Task list.
a – Reproduce the part of the Fileset Editor passage starting with "Below the Current" and going on through "long file names.".
b – In the Fileset Editor passage, what menu selection changes the fileset or the working directory?

Document passage.
____________

The Current Fileset field at the top right of the window is a read-only display that shows the full pathname of the current fileset. The directory displayed here is the Static Analyzer's current working directory. You cannot change either the fileset or the working directory here; to do so, use the Change Fileset selection in the Admin menu.

Below the Current Fileset field, there are two list areas. A fileset can contain two kinds of files: those that are scanned into and those that are parsed into the database. (For a complete discussion of scanner and parser mode, see “Generating a Static Analyzer Database”.) The top list area shows files in the fileset to be parsed, and the lower area shows files to be scanned. Both list areas have vertical scroll bars to scroll through long lists and horizontal scroll bars to move left and right through long file names.

Adding Lines to the Fileset Contents List

Both fileset list areas have entry fields immediately below them that allow you to enter lines in the fileset. You put the pointer in the line entry field and type. When you press Enter, the Fileset Editor enters your line in the fileset.

____________

Collected material.

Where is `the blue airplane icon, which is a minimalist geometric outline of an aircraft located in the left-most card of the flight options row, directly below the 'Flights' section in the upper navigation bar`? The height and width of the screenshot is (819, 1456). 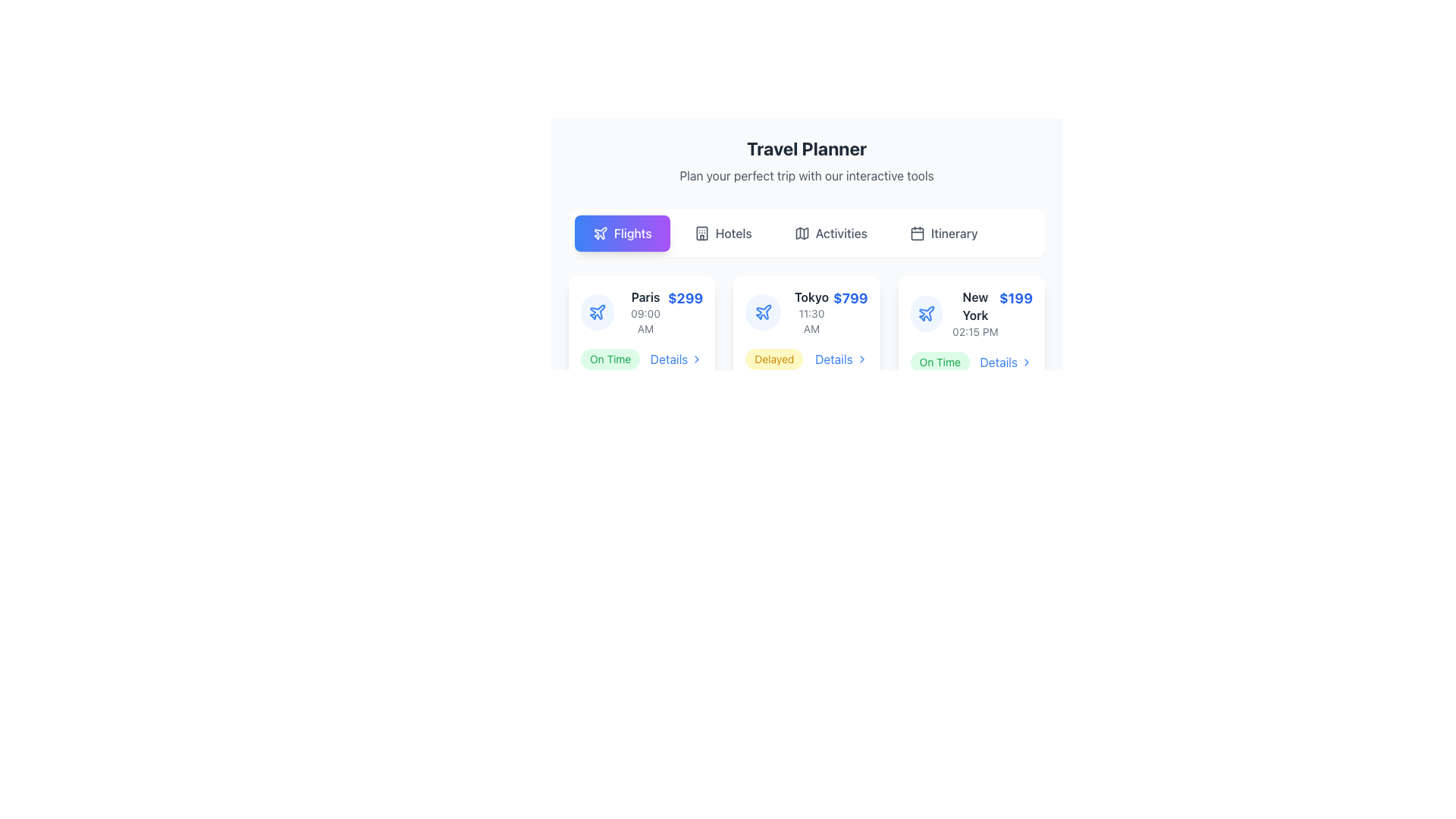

____________

Solutions to the exercise.
a –
Below the Current Fileset field, there are two list areas. A fileset can contain two kinds of files: those that are scanned into and those that are parsed into the database. (For a complete discussion of scanner and parser mode, see “Generating a Static Analyzer Database”.) The top list area shows files in the fileset to be parsed, and the lower area shows files to be scanned. Both list areas have vertical scroll bars to scroll through long lists and horizontal scroll bars to move left and right through long file names.

b – The Change Fileset selection in the Admin menu.